| Prompt |
Carry on the burn-care text below from where it stops. Do not continue the rows that follow it.

| Text block |
***

What Not to Put on a Burn

Butter, toothpaste, coconut oil, and egg whites are all popular folk remedies, and all of them make burns worse. These substances trap heat in the skin, which is the opposite of what you need. They also introduce bacteria into broken tissue, raising the risk of infection. Ice and ice water are equally harmful. They constrict blood vessels so aggressively that they can cause frostbite-like damage on top of the burn and push the body toward hypothermia, especially in children or when the burn covers a large area.

Stick with cool (not cold) water and leave the home remedies in the kitchen.

How to Tell How Serious Your Burn Is

Burns are categorized by depth, and knowing the difference helps you decide what to do next.

First-degree (superficial): Only the outermost layer of skin is affected. The burn looks pink or red, feels painful, and is dry with no blisters. A typical sunburn falls here. These heal on their own within a week or so.

Second-degree (partial-thickness): These go deeper into the skin. Blisters are the hallmark, and the skin underneath is red, wet, and very painful. A shallow second-degree burn heals in two to three weeks. Deeper second-degree burns look more mottled in color, hurt less (because some nerve endings are damaged), and take longer to heal. They may need medical treatment.

***

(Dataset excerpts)
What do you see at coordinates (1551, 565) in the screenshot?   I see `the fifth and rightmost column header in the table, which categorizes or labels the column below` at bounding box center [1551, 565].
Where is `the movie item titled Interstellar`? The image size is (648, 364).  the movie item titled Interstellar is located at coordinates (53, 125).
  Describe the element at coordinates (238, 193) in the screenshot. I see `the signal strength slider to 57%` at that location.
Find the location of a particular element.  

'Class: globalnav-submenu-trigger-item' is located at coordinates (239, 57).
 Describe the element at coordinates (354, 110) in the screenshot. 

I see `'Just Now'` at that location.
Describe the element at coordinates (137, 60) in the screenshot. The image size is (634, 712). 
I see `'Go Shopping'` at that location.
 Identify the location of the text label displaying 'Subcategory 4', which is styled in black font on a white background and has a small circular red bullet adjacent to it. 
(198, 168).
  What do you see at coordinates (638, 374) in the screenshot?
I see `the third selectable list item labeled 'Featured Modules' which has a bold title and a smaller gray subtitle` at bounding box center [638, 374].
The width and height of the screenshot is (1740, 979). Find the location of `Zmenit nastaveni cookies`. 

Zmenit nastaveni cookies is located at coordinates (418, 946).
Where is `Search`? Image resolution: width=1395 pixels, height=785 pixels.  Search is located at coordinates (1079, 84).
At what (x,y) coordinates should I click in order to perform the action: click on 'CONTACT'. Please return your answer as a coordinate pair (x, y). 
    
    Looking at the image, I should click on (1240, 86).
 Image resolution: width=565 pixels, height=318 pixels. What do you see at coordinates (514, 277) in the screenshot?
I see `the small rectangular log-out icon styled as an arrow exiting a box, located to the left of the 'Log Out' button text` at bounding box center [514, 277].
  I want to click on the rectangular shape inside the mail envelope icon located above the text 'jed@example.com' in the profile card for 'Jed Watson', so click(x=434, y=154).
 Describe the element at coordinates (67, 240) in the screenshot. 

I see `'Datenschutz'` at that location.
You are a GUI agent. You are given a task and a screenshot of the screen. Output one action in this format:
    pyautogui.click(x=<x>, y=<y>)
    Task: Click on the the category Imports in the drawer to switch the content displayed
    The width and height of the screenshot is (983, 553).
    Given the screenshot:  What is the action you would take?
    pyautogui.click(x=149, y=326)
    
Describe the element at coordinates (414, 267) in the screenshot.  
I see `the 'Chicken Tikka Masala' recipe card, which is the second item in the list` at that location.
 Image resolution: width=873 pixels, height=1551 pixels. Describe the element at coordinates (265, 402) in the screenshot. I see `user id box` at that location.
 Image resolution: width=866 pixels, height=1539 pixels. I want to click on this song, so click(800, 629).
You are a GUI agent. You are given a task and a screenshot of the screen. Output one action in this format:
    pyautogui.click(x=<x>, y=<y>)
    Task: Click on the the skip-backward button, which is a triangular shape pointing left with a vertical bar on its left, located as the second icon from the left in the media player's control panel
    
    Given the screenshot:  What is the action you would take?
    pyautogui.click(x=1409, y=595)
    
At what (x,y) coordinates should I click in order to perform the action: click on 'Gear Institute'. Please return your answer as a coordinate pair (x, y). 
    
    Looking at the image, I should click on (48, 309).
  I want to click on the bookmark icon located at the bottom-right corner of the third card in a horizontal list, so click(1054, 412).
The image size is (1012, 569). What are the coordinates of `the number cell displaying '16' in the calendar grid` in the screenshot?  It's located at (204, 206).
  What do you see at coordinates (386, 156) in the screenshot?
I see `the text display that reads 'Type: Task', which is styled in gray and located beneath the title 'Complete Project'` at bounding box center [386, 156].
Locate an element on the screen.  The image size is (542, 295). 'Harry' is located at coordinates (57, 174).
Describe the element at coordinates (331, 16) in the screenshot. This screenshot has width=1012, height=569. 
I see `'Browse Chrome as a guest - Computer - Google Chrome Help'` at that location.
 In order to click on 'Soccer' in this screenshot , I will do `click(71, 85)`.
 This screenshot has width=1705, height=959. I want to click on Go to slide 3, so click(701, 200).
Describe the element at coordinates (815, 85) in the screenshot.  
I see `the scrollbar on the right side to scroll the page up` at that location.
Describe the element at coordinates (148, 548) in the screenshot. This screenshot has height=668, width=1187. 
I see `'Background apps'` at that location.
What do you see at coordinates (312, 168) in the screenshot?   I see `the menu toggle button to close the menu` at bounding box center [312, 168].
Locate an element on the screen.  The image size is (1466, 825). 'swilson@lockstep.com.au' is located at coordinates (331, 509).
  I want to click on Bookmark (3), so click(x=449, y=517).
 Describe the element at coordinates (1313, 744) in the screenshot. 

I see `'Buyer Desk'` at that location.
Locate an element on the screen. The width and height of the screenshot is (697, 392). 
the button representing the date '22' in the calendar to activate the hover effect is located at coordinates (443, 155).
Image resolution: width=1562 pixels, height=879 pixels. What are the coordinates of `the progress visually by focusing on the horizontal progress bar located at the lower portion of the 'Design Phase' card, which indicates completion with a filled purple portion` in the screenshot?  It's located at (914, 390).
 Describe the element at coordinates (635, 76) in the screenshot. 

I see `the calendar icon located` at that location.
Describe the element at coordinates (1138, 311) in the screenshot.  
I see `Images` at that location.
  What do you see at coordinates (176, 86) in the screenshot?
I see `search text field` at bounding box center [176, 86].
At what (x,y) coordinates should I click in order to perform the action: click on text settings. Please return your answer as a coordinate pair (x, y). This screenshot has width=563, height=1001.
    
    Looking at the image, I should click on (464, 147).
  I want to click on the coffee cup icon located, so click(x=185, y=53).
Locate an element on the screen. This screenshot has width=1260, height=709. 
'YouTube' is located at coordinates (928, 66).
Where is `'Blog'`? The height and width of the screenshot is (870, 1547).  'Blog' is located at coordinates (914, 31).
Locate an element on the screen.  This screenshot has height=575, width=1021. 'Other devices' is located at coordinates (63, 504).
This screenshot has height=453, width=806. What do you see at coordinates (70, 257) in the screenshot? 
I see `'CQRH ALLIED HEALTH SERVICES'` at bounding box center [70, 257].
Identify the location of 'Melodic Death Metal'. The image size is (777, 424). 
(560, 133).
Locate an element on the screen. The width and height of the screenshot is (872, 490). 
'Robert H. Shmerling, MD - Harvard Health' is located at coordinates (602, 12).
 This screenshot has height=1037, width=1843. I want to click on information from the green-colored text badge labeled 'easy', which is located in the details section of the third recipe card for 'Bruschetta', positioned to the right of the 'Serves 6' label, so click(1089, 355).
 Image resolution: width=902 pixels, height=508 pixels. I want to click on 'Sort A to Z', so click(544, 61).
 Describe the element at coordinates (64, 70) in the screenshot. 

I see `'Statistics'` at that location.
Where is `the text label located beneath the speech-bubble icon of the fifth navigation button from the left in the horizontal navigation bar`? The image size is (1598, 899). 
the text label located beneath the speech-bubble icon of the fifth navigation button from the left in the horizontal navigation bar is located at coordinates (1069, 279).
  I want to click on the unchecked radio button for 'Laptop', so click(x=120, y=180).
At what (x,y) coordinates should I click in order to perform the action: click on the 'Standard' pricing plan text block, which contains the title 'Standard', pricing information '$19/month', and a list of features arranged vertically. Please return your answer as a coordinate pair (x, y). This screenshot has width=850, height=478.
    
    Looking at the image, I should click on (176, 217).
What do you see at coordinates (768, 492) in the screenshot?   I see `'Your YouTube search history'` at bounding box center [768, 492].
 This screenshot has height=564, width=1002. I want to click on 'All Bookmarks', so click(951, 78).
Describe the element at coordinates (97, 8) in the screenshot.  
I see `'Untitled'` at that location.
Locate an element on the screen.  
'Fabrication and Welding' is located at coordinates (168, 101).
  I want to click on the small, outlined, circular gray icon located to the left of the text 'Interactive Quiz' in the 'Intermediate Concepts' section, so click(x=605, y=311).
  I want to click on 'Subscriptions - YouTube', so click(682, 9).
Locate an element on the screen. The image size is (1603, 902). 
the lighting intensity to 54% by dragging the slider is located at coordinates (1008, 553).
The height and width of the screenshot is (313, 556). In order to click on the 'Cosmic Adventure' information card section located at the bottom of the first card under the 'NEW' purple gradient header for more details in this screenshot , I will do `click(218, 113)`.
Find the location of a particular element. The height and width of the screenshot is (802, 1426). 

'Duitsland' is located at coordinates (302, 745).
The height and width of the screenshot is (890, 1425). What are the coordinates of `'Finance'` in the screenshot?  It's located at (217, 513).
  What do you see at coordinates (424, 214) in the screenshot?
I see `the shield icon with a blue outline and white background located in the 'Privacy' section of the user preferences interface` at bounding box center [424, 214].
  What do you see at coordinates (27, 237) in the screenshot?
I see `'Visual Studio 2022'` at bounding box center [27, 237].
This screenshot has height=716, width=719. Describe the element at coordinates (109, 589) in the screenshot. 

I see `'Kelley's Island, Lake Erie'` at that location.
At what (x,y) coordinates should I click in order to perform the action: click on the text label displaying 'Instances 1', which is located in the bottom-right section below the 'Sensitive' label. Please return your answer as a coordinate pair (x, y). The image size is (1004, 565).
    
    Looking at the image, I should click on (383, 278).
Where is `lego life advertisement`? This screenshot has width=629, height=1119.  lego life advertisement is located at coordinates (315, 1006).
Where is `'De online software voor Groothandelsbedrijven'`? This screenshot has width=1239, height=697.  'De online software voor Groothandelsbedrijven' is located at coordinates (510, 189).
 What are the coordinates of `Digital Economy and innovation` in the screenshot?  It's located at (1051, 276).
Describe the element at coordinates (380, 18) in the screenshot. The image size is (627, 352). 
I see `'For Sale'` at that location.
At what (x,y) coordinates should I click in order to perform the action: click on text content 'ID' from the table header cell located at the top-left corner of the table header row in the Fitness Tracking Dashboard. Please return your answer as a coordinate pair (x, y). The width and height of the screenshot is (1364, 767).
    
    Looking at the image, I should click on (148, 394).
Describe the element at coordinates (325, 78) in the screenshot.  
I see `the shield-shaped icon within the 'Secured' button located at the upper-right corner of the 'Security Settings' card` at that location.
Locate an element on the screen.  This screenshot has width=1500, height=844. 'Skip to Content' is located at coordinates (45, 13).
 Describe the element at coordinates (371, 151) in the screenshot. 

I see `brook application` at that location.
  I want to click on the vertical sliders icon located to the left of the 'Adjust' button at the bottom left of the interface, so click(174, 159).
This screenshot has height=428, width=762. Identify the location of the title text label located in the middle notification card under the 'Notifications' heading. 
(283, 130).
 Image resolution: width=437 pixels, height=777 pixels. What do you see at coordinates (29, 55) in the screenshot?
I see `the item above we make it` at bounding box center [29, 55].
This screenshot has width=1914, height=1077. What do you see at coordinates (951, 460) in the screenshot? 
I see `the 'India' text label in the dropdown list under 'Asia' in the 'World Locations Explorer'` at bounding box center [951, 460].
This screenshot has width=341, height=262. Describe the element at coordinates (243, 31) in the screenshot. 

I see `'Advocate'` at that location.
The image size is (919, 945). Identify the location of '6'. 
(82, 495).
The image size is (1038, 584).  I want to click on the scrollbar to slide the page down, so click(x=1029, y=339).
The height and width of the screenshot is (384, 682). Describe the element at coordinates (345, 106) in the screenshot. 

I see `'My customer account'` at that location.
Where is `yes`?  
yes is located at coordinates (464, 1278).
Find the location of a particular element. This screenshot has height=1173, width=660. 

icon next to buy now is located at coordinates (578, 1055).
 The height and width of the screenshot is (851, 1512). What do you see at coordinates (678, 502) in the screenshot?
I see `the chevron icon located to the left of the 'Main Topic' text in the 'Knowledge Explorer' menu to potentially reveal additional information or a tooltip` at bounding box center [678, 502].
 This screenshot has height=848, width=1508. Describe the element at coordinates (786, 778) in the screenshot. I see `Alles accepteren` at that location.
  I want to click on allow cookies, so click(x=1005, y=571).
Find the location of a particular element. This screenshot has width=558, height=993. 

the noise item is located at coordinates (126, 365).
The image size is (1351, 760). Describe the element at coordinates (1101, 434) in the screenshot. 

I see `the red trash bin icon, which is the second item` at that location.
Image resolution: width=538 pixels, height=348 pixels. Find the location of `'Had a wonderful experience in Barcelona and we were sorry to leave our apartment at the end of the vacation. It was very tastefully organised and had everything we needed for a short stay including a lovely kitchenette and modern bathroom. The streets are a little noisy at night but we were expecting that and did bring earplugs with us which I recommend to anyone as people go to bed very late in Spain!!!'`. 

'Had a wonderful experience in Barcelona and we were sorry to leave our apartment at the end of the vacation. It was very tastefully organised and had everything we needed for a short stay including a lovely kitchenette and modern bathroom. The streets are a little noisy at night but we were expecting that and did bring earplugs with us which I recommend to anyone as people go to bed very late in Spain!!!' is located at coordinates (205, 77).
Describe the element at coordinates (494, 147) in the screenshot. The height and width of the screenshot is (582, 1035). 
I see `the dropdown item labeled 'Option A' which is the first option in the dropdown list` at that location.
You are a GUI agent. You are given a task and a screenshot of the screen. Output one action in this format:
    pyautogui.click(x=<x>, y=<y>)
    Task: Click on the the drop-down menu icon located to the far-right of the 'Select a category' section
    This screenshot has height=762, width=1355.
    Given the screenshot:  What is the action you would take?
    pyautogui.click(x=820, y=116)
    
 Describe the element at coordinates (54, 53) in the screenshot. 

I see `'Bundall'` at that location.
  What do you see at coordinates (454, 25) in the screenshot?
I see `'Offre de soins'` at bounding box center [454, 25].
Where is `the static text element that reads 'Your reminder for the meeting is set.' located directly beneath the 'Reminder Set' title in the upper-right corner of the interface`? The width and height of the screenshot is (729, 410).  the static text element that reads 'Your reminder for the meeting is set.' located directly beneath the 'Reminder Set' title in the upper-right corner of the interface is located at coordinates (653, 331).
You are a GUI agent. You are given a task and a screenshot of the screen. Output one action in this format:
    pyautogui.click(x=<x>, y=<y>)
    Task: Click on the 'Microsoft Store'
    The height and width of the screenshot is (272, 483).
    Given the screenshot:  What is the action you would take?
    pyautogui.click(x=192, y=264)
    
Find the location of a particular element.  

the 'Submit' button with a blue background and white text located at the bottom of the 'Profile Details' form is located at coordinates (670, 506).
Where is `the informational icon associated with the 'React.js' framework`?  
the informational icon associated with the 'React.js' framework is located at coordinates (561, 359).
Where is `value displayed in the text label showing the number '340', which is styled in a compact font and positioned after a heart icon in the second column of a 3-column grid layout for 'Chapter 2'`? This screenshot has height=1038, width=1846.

***

| Answer |
Third-degree (full-thickness): The burn extends through all layers of skin and into the tissue beneath. The area looks white, brown, or leathery and feels stiff. Counterintuitively, these burns are painless because the nerves are destroyed. Third-degree burns always require professional care and often surgery.

When a Burn Needs Emergency Care

Size and location matter as much as depth. Get medical help right away for any of the following:

  • Third-degree burns covering more than about a palm-sized area (roughly 5% of your body)
  • Second-degree burns on the face, hands, feet, groin, or over a joint (these areas are functionally critical and prone to complications)
  • Large second- or third-degree burns covering more than 10% of the body in children under 10 or adults over 50, or more than 20% in other adults
  • Chemical or electrical burns of any size (these cause damage beneath the surface that’s hard to assess at home)
  • Burns with inhalation injury, meaning you also breathed in hot air, steam, or smoke
  • Burns combined with other injuries like fractures from a fall or explosion

A quick way to estimate burn size: the palm of the injured person’s hand, including the fingers, represents roughly 1% of their total body surface area.

Caring for a Burn as It Heals

For minor burns you’re managing at home, the goal shifts from cooling to keeping the wound clean and protected. Wash the area gently once or twice a day with mild soap and lukewarm water. Pat dry and apply a thin layer of antibiotic ointment or plain petroleum jelly, then cover with a fresh non-stick bandage. Silicone-impregnated gauze dressings are a good option if available, since they peel away without pulling on new skin.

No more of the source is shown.